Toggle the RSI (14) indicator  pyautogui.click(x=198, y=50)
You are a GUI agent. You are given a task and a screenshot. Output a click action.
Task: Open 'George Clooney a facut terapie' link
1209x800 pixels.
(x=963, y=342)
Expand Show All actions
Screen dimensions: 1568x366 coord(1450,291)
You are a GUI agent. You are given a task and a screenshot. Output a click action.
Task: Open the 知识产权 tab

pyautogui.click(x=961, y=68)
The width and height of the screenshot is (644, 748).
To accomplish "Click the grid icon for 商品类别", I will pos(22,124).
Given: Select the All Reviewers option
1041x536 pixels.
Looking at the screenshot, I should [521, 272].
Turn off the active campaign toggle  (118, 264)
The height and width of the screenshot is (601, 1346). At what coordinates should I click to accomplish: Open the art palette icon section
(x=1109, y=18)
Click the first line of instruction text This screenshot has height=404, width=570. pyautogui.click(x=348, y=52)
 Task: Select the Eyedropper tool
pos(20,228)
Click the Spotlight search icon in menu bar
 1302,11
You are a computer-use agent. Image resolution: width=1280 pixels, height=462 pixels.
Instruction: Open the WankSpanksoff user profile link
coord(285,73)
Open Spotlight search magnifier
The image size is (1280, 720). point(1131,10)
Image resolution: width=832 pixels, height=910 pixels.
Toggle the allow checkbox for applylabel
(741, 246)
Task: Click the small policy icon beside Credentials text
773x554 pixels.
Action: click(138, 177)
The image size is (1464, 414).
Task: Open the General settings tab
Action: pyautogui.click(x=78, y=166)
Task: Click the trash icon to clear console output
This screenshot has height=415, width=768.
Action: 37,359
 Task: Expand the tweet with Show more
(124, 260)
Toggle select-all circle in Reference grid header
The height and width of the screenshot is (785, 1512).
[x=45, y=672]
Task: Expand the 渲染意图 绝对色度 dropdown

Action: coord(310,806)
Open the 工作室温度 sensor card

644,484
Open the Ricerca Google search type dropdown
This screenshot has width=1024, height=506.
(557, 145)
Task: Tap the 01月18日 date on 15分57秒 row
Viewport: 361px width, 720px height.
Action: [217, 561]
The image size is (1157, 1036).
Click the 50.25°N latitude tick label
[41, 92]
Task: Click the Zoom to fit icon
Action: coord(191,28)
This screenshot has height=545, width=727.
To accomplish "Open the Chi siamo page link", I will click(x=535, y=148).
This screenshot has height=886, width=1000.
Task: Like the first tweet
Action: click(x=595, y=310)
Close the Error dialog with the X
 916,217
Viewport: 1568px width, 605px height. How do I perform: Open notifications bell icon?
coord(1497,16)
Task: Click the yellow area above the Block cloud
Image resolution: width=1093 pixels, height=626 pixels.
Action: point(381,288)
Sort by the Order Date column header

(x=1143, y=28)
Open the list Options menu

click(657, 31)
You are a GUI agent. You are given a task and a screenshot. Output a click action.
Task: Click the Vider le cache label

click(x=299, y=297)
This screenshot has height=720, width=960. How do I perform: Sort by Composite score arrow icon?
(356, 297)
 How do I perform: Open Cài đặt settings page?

——

Required work: Reproduce each entry word for word.

Task result:
Toggle the RSI (14) indicator  pyautogui.click(x=198, y=50)
You are a GUI agent. You are given a task and a screenshot. Output a click action.
Task: Open 'George Clooney a facut terapie' link
1209x800 pixels.
(x=963, y=342)
Expand Show All actions
Screen dimensions: 1568x366 coord(1450,291)
You are a GUI agent. You are given a task and a screenshot. Output a click action.
Task: Open the 知识产权 tab

pyautogui.click(x=961, y=68)
The width and height of the screenshot is (644, 748).
To accomplish "Click the grid icon for 商品类别", I will pos(22,124).
Given: Select the All Reviewers option
1041x536 pixels.
Looking at the screenshot, I should [521, 272].
Turn off the active campaign toggle  (118, 264)
The height and width of the screenshot is (601, 1346). At what coordinates should I click to accomplish: Open the art palette icon section
(x=1109, y=18)
Click the first line of instruction text This screenshot has height=404, width=570. pyautogui.click(x=348, y=52)
 Task: Select the Eyedropper tool
pos(20,228)
Click the Spotlight search icon in menu bar
 1302,11
You are a computer-use agent. Image resolution: width=1280 pixels, height=462 pixels.
Instruction: Open the WankSpanksoff user profile link
coord(285,73)
Open Spotlight search magnifier
The image size is (1280, 720). point(1131,10)
Image resolution: width=832 pixels, height=910 pixels.
Toggle the allow checkbox for applylabel
(741, 246)
Task: Click the small policy icon beside Credentials text
773x554 pixels.
Action: click(138, 177)
The image size is (1464, 414).
Task: Open the General settings tab
Action: pyautogui.click(x=78, y=166)
Task: Click the trash icon to clear console output
This screenshot has height=415, width=768.
Action: 37,359
 Task: Expand the tweet with Show more
(124, 260)
Toggle select-all circle in Reference grid header
The height and width of the screenshot is (785, 1512).
[x=45, y=672]
Task: Expand the 渲染意图 绝对色度 dropdown

Action: coord(310,806)
Open the 工作室温度 sensor card

644,484
Open the Ricerca Google search type dropdown
This screenshot has width=1024, height=506.
(557, 145)
Task: Tap the 01月18日 date on 15分57秒 row
Viewport: 361px width, 720px height.
Action: [217, 561]
The image size is (1157, 1036).
Click the 50.25°N latitude tick label
[41, 92]
Task: Click the Zoom to fit icon
Action: coord(191,28)
This screenshot has height=545, width=727.
To accomplish "Open the Chi siamo page link", I will click(x=535, y=148).
This screenshot has height=886, width=1000.
Task: Like the first tweet
Action: click(x=595, y=310)
Close the Error dialog with the X
 916,217
Viewport: 1568px width, 605px height. How do I perform: Open notifications bell icon?
coord(1497,16)
Task: Click the yellow area above the Block cloud
Image resolution: width=1093 pixels, height=626 pixels.
Action: point(381,288)
Sort by the Order Date column header

(x=1143, y=28)
Open the list Options menu

click(657, 31)
You are a GUI agent. You are given a task and a screenshot. Output a click action.
Task: Click the Vider le cache label

click(x=299, y=297)
This screenshot has height=720, width=960. How do I perform: Sort by Composite score arrow icon?
(356, 297)
 How do I perform: Open Cài đặt settings page?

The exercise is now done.